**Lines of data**

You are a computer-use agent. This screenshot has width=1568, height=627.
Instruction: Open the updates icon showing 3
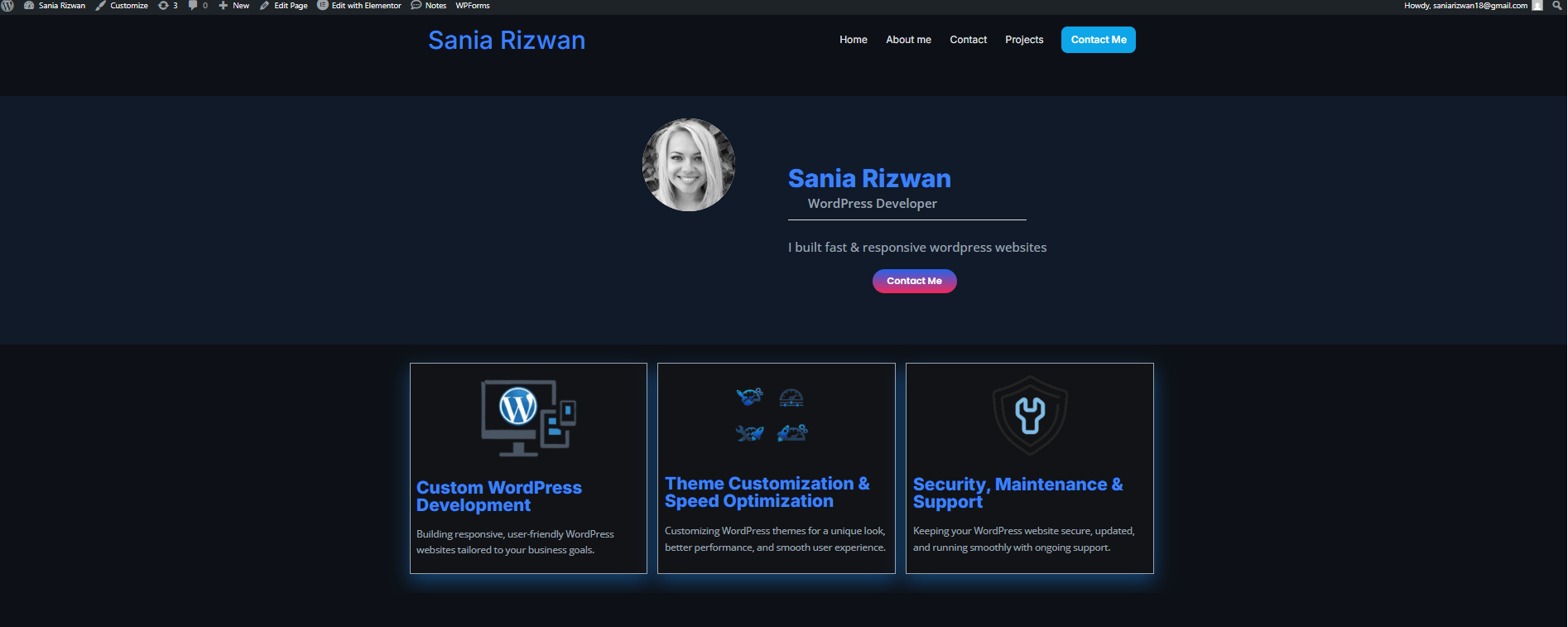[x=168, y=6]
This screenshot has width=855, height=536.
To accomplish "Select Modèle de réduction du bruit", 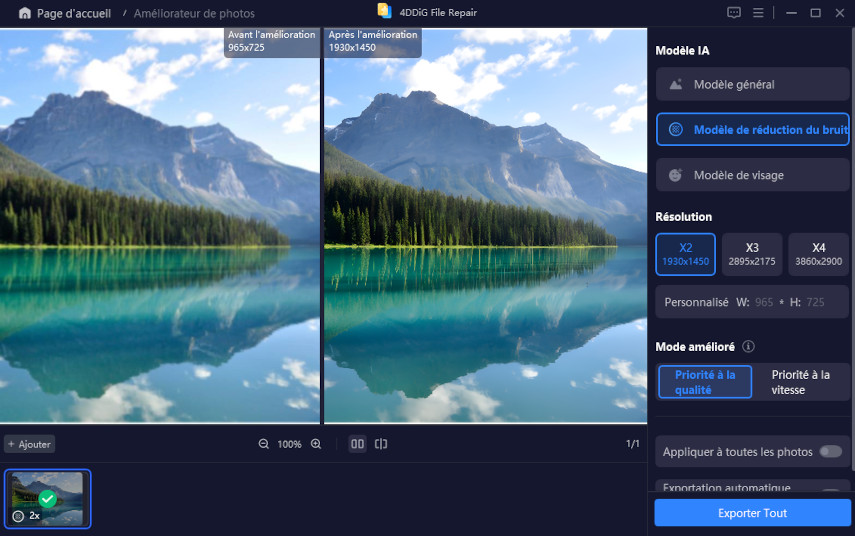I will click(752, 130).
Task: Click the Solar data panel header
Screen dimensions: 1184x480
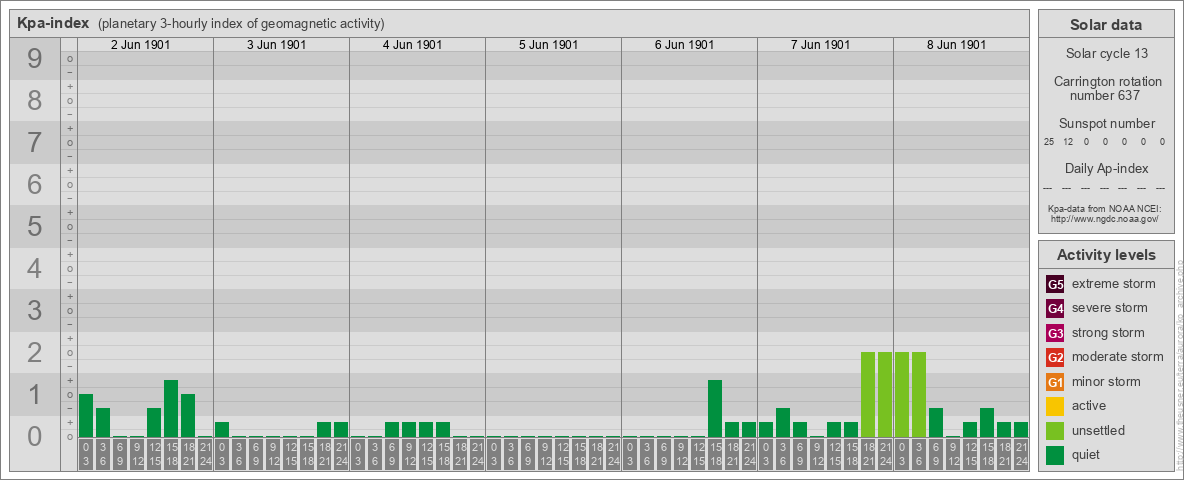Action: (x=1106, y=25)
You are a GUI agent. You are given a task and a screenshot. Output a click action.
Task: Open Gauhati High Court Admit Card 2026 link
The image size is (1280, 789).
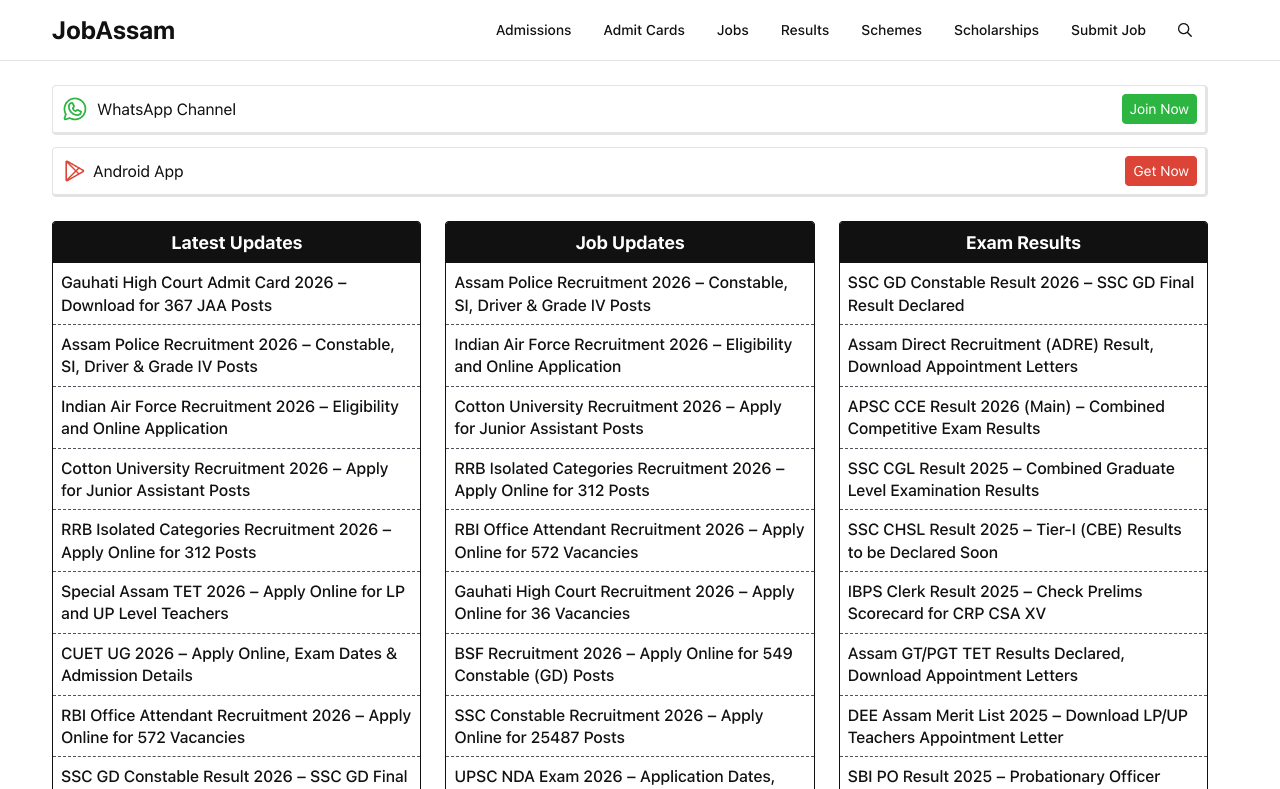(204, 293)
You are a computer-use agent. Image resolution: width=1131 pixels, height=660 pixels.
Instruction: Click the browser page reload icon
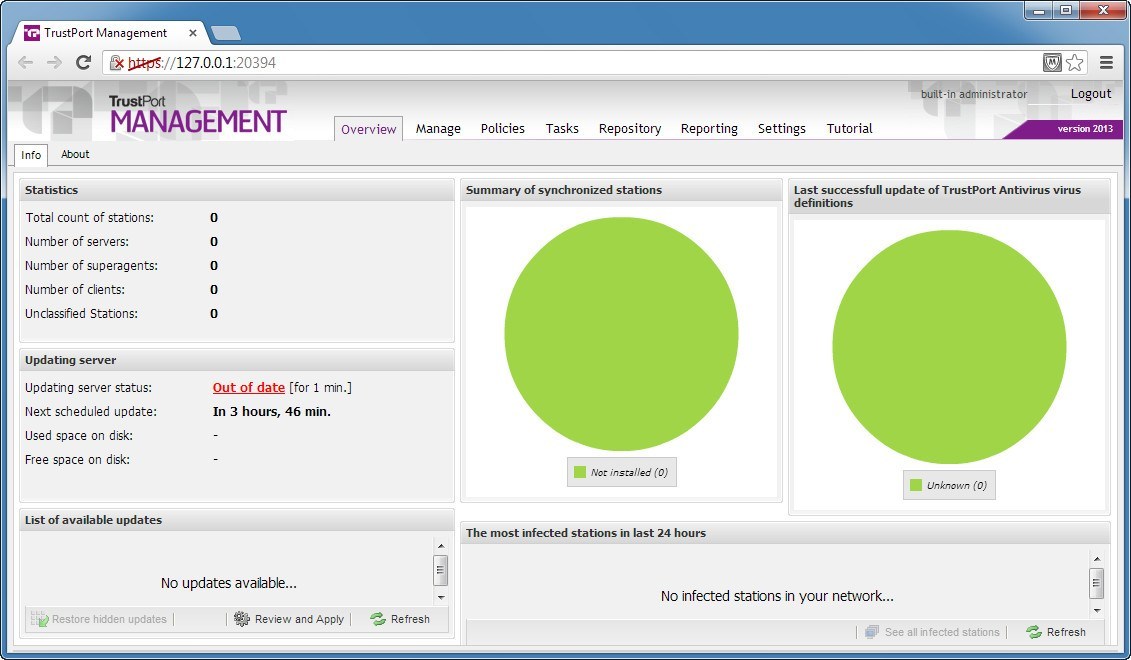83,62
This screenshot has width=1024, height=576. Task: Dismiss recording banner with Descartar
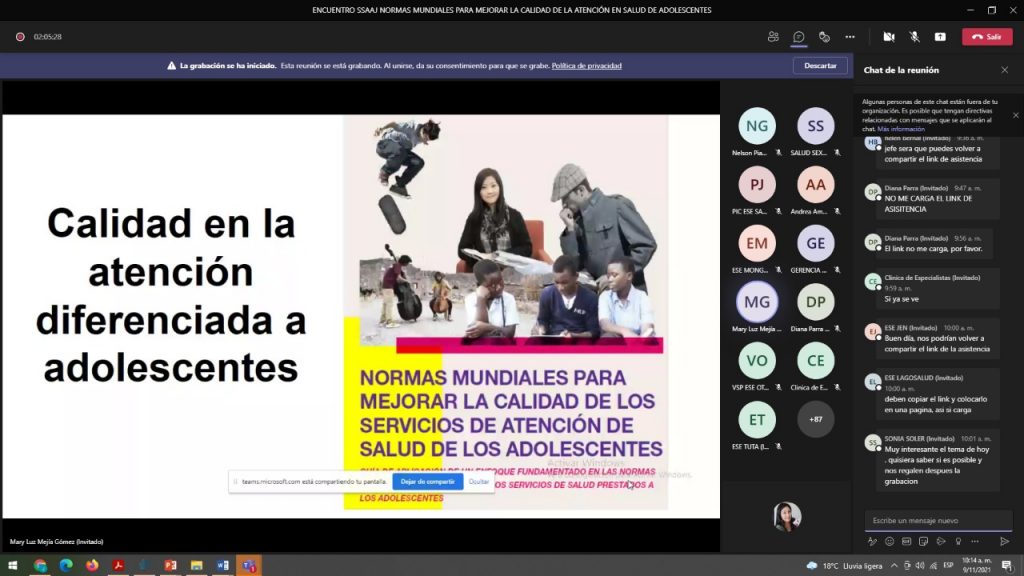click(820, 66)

**Task**
Put everything from the line containing "Task: Click the Solar data panel header" down through the end of the listing into a JSON list of strings, one string per line, skipping blank lines. Leave the pictures out of the answer.

**Expected output**
[
  "Task: Click the Solar data panel header",
  "Screen dimensions: 1184x480",
  "Action: (x=1106, y=25)",
  "You are a GUI agent. You are given a task and a screenshot. Output a click action.",
  "Task: Open Gauhati High Court Admit Card 2026 link",
  "The image size is (1280, 789).",
  "(204, 293)",
  "You are a computer-use agent. Image resolution: width=1131 pixels, height=660 pixels.",
  "Instruction: Click the browser page reload icon",
  "83,62",
  "This screenshot has width=1024, height=576. Task: Dismiss recording banner with Descartar",
  "click(820, 66)"
]